The Washington, D.C.-based Family Research Council (FRC)
is sponsoring the Oct. 15 event, which it describes as an examination of how
the gay-rights movement allegedly threatens religious liberty. The gathering
will take place at Tremont Temple Baptist Church in Boston and it will be
simulcast to churches throughout the nation. (Ann Romney, wife of
Massachusetts governor Mitt Romney, has agreed to speak.)
The Rev. Barry W. Lynn, Americans United executive
director, noted that in September the FRC and allied groups held a "Values
Voter Summit" in Washington that featured copious amounts of gay bashing and
attacks on church-state separation. Lynn said he expects more of the same
during "Liberty Sunday."
"This event is not about liberty," said Lynn. "The
Religious Right's crusade is designed to curtail liberty, not expand it.

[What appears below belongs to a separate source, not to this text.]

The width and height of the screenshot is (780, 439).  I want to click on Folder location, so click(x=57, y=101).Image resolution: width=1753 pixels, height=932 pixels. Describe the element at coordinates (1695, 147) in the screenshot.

It's sad to see an entire event built around fear-mongering and hatred —
especially in Christian churches.
"What's truly frightening is the extreme agenda of the
Religious Right and its ongoing campaign to literally demonize an entire
class of Americans," Lynn continued. "That is disgraceful."

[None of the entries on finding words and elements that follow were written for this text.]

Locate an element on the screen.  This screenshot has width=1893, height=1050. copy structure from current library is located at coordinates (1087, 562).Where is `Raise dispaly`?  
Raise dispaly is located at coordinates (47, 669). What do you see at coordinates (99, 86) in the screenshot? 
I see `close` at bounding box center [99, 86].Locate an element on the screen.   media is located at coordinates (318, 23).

Lynn, a United Church of Christ minister, pointed out that
the FRC's "Values Voter Summit" featured much vicious rhetoric about gays.

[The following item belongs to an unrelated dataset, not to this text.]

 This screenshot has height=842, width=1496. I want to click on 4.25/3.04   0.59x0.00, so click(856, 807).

During one session, the Rev. Dwight McKissic of Cornerstone Baptist Church
in Arlington, Texas, claimed that the Bible indicates that the Antichrist
may be gay.
Speaking of the gay-rights movement, McKissic continued,
"I believe it's from the pit of hell itself, that this movement is inspired,
that it has a satanic anointing."
McKissic asserted that the push for gay rights is not like
the drive for African-American civil rights, remarking, "The civil rights
movement was inspired and given by the Holy Spirit, birthed in the church
and bathed in prayer…. But the gay rights movement, I believe, was birthed
and inspired by the Antichrist."
Another speaker, the Rev. Wellington Boone, called gay
people "sodomites" who, he said, "are really nasty about trying to stop us
from taking away their perversion."
Boone, of Norcross, Ga., went on to refer to gay men as
"faggots" and "sissies."
FRC President Tony Perkins and other Religious Right
leaders insist that gay rights presents a threat to America's houses of
worship, but AU's Lynn said this is nonsense.
"Perkins and his supporters love to frighten pastors with
Halloween scare stories about how their churches will be forced to perform
same-sex marriages or admit gays as members," said Lynn. "All Americans know
that the First Amendment protects against that ever happening. All
congregations are guaranteed their free exercise of religion."
Americans United is a religious liberty watchdog group based in Washington,
D.C. Founded in 1947, the organization educates Americans about the
importance of church-state separation in safeguarding religious freedom.